No, my question as to my whereabouts has been more in the sense of ‘post-caravan, what’s next?’. I like to have a sense of where in the universe I am, and where I’m headed. 


Back in the summer, I realised I had emerged from the dusty, quiet interior of my caravan, and was sitting up top, seeing where the pony took me. Wow, I had really needed that long rest from the workplace that I took. 


What I hadn’t had, however, was the bolt of lightning/cymbal-clashing/really cool electric doorbell-type moment of realisation as to what I was going to do next, that I’d expected. In fact, I realised I quite missed doing what I had been, before I stopped: being the boss, sorting stuff out, making shit happen, being creative now and then, being with people, having a team. Ok, so I also quite fancied some hard physical labour, such as picking grapes in the south of France, rather than sit at a desk all day, but not taking full-time work in order to maintain some kind of work-life balance feels like something of a compromise in this department. 


Which I did, when a job fell into my lap at the end of last year, and I’m starting a new job, similar to the last one but less full on, in the next couple of weeks. Fixed term for one year - perfect. I’m excited :) (I’m also glossing over the genuine freefall I experienced at the end of last year when I realised just how much I needed to earn in order to make ends meet and the stomach-clenching fear and self-doubt I fell into. Briefly.)


So where is this headed? Me, wondering where I was/am. Needing to know. Because that’s the kind of girl I am.


I’ve come across various prompts for reflection. ‘Imagine yourself on a hilltop, what can you see?’

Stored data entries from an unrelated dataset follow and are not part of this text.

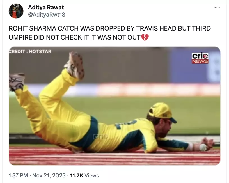Viewport: 229px width, 183px height.
Task: Open the 1:37 PM timestamp link
Action: [x=18, y=175]
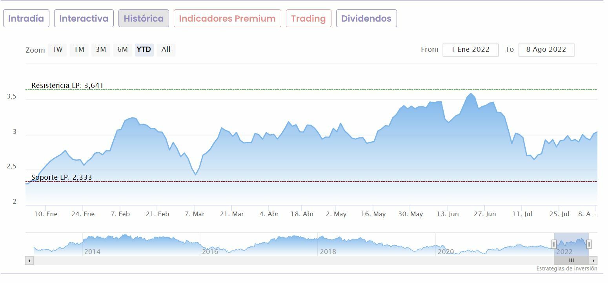Select the Histórica tab

coord(144,18)
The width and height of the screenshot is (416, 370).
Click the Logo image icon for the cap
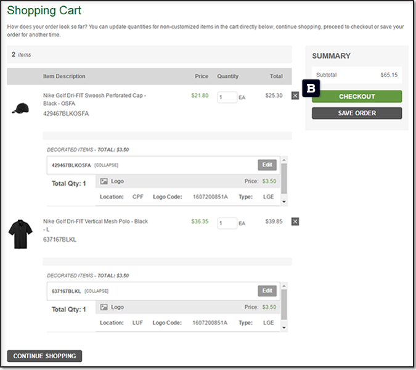(x=104, y=182)
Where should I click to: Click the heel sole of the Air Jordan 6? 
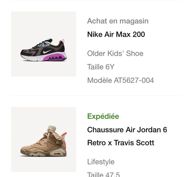pos(58,154)
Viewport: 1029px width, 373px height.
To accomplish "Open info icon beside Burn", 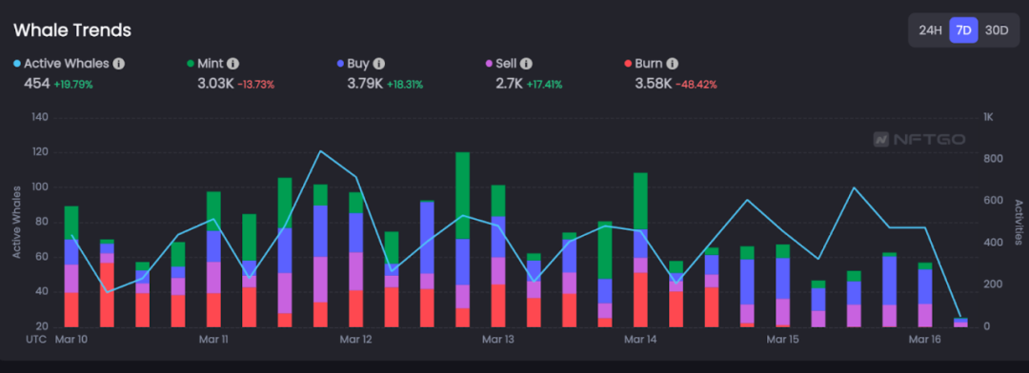I will coord(673,64).
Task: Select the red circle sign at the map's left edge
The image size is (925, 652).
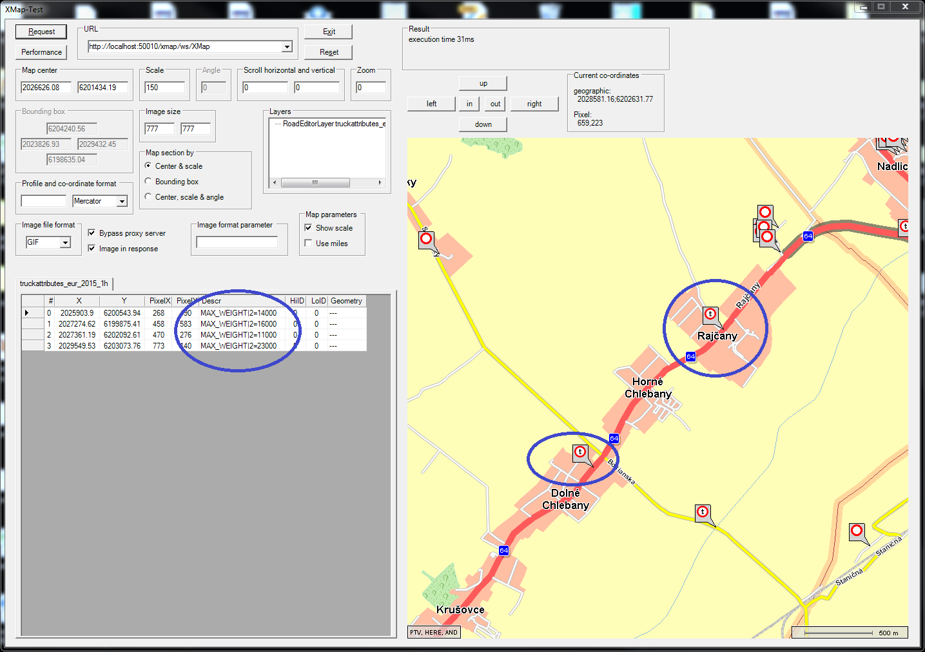Action: [x=426, y=239]
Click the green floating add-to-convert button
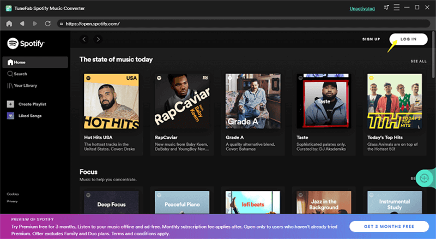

More often than not, I find myself eyeballing my unblinking Phoenix, when I enter this space. I’m not sure if that’s helpful or not. I find being sure tricky these days. Is that wisdom? Or hormones?


Anyway, there I was, preparing myself for some yoga mat time. Thinking that since *stuff* constantly interrupts me when I’m sat there and trying NOT to think, perhaps I’ll have one of my ‘paradigm shift’ moments BECAUSE I DON’T WANT TO. I was sitting on my bed, amidst the small pile of stuff I was getting together for my next weekend away. And it came to me. Unbidden. I’m in the sea! 


Hmmm. I immediately started to (again, not literally) flail around. Scary, deep waters. Nope, that’s no good. I switched the backdrop: still, Aegean blue. That’s more like it. 


I observed that I was in control. 


Then I noticed an island, not too far away. And I knew, in the same way that I knew my Phoenix was perched in one of the pine trees thereof, that at some point my Skylark is going to land in those trees. (My Skylark - for those of you who don’t know, and why would you? -  being the full evolution of my gypsy caravan.)


So, I think I’m going to be ok. I mean, as long as there’s a well and internet and I’m not returning to, or leaving, the world as Noah. Or Nelly. Ooooof!!! The Skylark! Arghhhh! See what I did there, without even trying? (If you’re not a child of the seventies I don’t expect you to know what I’m on about, just know that I’m not losing my shit (completely).)


And all that, notwithstanding, my tussle of the moment is this: how quickly the waves and the undercurrents change! Who really is in control? And why does my Phoenix keep deserting me?